Compared to competitors, L Brands is undervalued.

The company has an attractive dividend yield supported by operating free cash flows.

A look at the company's negative equity account, growth, and capital return potential.

As retail stocks continue to struggle, I have become excited as some quality names have been approaching accumulation territory. Last month, I made a case for L Brands (NYSE:LB), owners of Victoria's Secret, Bath & Body Works, Pink, Henri Bendel, and La Senza, due to its artificially high dividend yield caused by the overall decline in retail. I proceeded to purchase shares soon after.

With the ending quarter and annual results due in the coming weeks, I've compiled an analysis of L Brands reviewing its value compared to competitors, equity levels, and strength of its cash flows.

The PEG

To evaluate L Brands' earnings and growth, I have compared it to a similar mall retailer, Gap (NYSE:GPS), and a high growth retailer, Lululemon (NASDAQ:LULU), to emphasize the opportunity present in L Brands shares prior to the release of annual results and 2017 forecasts. Clearly these retailers have different target customers. The comparison with Gap is common and due to its relationship to retail and foot traffic; Lululemon is due to future synergies as Victoria's Secret expands into athleisure. Overall, current trends have made all three companies attractive potential investments, and a worthwhile comparison to understand L Brands as a long-term investment.

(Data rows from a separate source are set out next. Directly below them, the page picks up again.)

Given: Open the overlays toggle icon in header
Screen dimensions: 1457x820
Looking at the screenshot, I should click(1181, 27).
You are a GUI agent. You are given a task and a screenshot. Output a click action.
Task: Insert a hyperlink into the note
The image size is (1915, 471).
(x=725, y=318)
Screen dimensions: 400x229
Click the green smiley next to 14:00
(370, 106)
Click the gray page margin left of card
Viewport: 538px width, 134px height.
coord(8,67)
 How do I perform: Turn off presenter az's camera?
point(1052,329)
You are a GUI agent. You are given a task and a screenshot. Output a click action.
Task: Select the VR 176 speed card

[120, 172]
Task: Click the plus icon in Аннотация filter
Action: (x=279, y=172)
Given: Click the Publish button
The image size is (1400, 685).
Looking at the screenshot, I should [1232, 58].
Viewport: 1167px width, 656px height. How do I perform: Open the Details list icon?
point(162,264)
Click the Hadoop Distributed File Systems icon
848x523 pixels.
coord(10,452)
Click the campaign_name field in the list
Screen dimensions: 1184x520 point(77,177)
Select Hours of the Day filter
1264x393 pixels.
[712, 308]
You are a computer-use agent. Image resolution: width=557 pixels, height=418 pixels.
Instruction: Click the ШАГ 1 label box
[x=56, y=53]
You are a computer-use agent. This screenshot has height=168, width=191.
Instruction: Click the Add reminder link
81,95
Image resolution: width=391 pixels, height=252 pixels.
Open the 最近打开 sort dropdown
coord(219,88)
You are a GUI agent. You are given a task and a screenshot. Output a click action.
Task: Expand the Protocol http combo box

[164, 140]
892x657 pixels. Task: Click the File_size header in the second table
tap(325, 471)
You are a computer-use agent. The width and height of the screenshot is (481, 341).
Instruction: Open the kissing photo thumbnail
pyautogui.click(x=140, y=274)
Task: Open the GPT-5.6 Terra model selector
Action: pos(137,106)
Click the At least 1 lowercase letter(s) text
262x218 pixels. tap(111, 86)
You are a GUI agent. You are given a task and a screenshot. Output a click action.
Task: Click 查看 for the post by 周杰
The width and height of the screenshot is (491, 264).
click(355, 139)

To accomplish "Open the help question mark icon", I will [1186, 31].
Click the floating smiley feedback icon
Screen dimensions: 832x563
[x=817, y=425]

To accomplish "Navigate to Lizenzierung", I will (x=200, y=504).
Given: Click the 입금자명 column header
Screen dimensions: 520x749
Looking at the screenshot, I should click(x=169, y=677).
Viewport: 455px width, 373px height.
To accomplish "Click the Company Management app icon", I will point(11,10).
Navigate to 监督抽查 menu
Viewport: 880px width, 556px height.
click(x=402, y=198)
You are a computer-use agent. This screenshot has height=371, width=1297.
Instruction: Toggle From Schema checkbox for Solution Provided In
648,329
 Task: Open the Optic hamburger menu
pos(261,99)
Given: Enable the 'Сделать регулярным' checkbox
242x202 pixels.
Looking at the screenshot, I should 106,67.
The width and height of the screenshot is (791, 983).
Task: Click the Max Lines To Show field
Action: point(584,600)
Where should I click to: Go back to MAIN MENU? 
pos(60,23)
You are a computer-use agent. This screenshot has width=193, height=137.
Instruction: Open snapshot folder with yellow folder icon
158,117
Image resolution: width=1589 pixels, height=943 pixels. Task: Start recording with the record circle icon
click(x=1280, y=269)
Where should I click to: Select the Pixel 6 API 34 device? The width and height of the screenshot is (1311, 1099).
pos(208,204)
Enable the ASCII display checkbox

(Source: LB 10K & 10Q, GPS 10K & 10Q, LULU 10K & 10Q)

With its P/E of 13.7, Gap looks like the favorable investment; lower than that of L Brands at 14.8, and considerably lower than Lululemon's 32.5. However, if we anticipate future growth, L Brands becomes the more attractive opportunity. The PEG (Price/Earning to Growth) ratio, as the acronym implies, takes the Price to Earnings ratio and factors in growth. If a company has a PE of 10 and an annualized growth rate of 10%, the PEG ratio would be 1; alternatively, if the same company had a growth rate of 5%, the PEG ratio would be 2. Generally, the lower the PEG, the more undervalued the security, as it signifies higher growth potential.

Per Yahoo Finance, an average of 28 analysts covering these companies anticipate growth rates for L Brands, Gap, and Lululemon at 10%, 4.5%, and 16%, respectively. In the chart above you can see the PEGs of these stocks, applying the growth rates to the trailing twelve months of earnings. L Brands is clearly undervalued in this regard.

(Source: LB 10K & 10Q, GPS 10K & 10Q, LULU 10K & 10Q)

The forward PEG displays a similar conclusion. Based on growth projections, L Brands presents a favorable investment opportunity.

Free Cash Flow to Equity

The bulk of L Brands' income comes from the holiday quarter. Free cash flow is not always positive during the subsequent quarters. With a 4% dividend yield, questions of dividend and buyback security is a sensible one. Rather than overall free cash flow, a review of the Free Cash Flow to Equity (FCFE) displays how much cash is left in the business after debt has been paid and after any reinvestment needed to sustain the firm's assets and future growth.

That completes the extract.